Padding-Free vs. Packing: Fast and Efficient Fine-Tuning for LLMs Explained
Padding-free is faster and without cross-contamination
Padding is a widely used technique during training to ensure that all sequences within a batch have the same length. While effective, padding can lead to significant waste in both memory and computation.
A popular alternative is packing, which aims to maximize sequence utilization and reduce compute costs. Many online tutorials showcase the efficiency of packing during supervised fine-tuning (SFT) of large language models (LLMs), often boasting a significant reduction in training time.
However, packing is frequently used without a full understanding of what it does under the hood. Although it can significantly accelerate fine-tuning, achieving these gains without compromising model performance can be complex, and in some cases, not even feasible. Packing, in other words, comes with trade-offs.
Recently, Hugging Face introduced a third strategy for batching training examples with TRL: padding-free. This new approach avoids the inefficiencies of padding and sidesteps the compromises associated with packing.
In this article, I’ll explain how both packing (FFD and wrapped) and padding-free batching strategies work in the context of supervised fine-tuning. We’ll then run a series of experiments to assess their impact on learning dynamics. Finally, I’ll dive into the often-overlooked costs of packing and discuss why it’s best suited for specific use cases, such as continued pre-training, rather than general-purpose fine-tuning.
As we’ll see, the padding-free approach significantly accelerates training with only minimal downsides, making it a strong replacement for standard padding.

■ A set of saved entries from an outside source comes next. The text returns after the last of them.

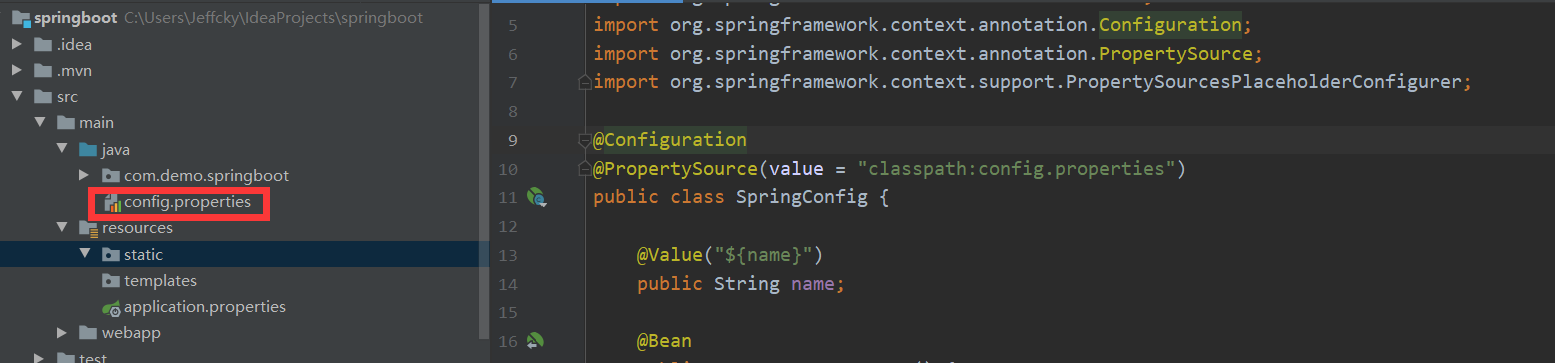Click the config.properties file icon
Screen dimensions: 1555x363
[x=111, y=202]
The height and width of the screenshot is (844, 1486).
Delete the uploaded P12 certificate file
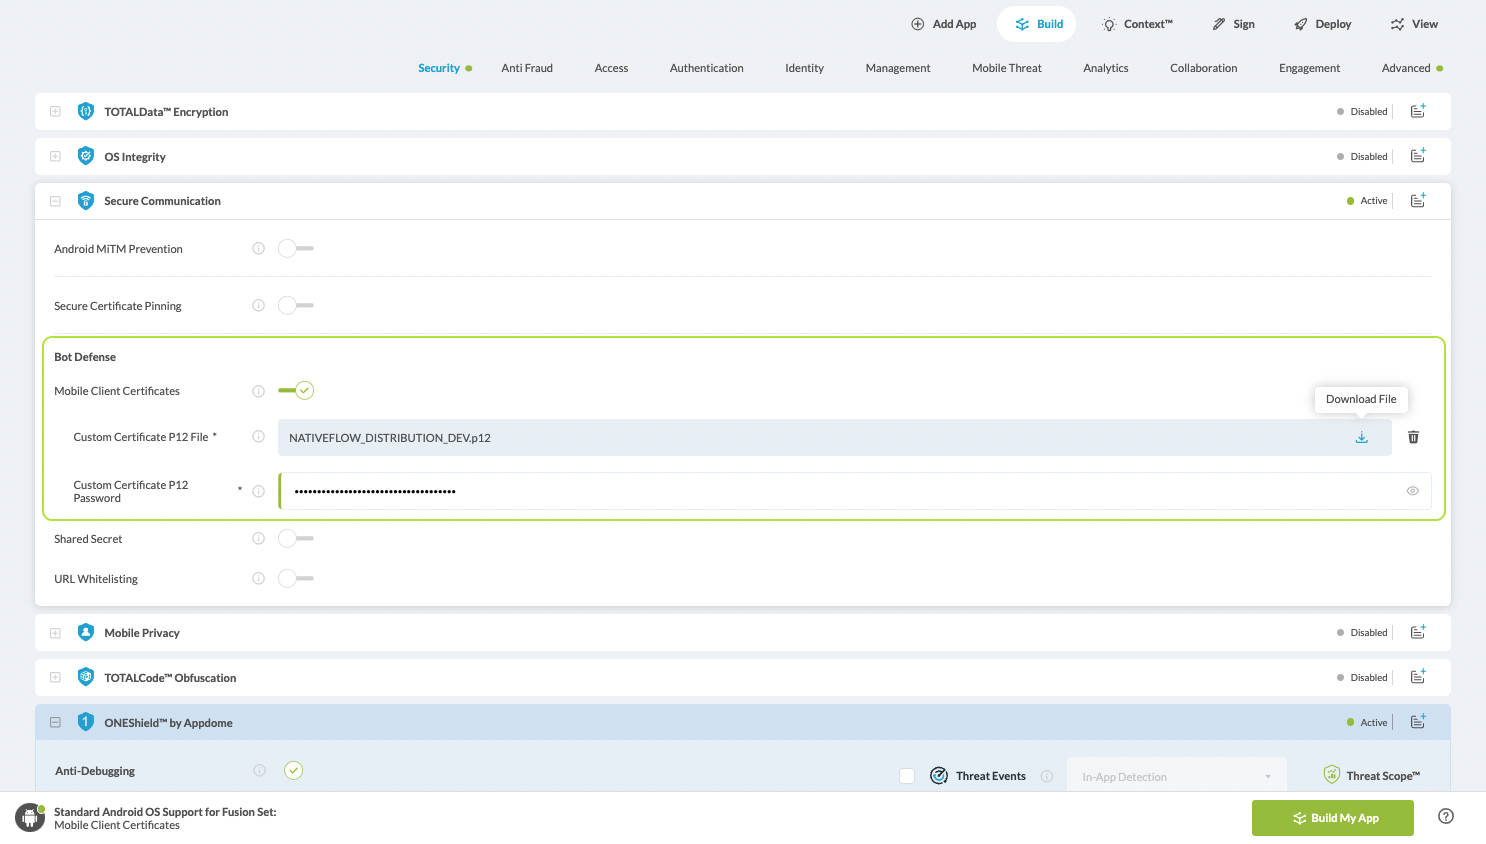(1413, 437)
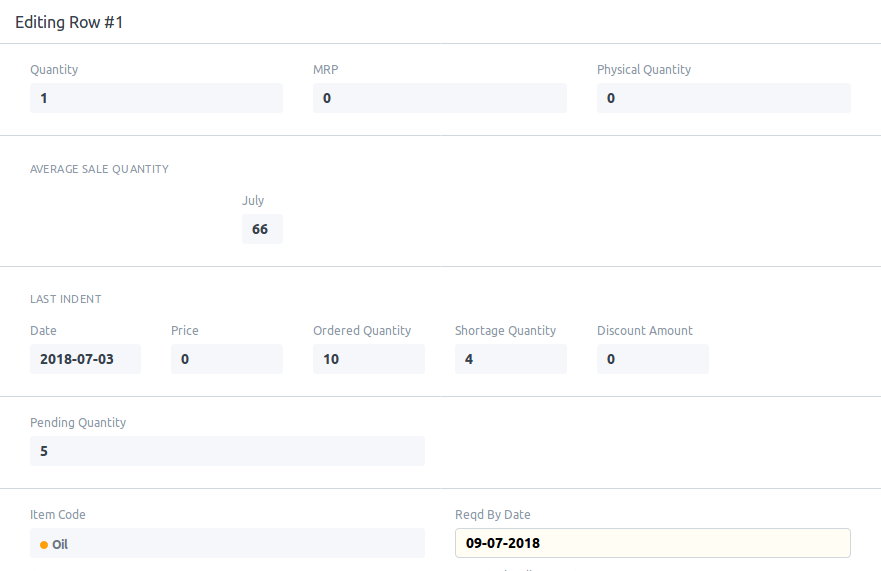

I used the following notebook to fine-tune Llama 3.1 8B using padding, packing, and padding-free batching here:
Padding vs. Packing vs. Padding-Free
Update (July 2, 2025): In TRL 0.19.0, Hugging Face introduced a new packing strategy called First Fit Decreasing (FFD). This method combines the strengths of the original packing approach with the efficiency benefits of padding-free batching. It is now the default packing strategy in TRL. I’ve updated this article to include FFD, which is now discussed at the end of this section.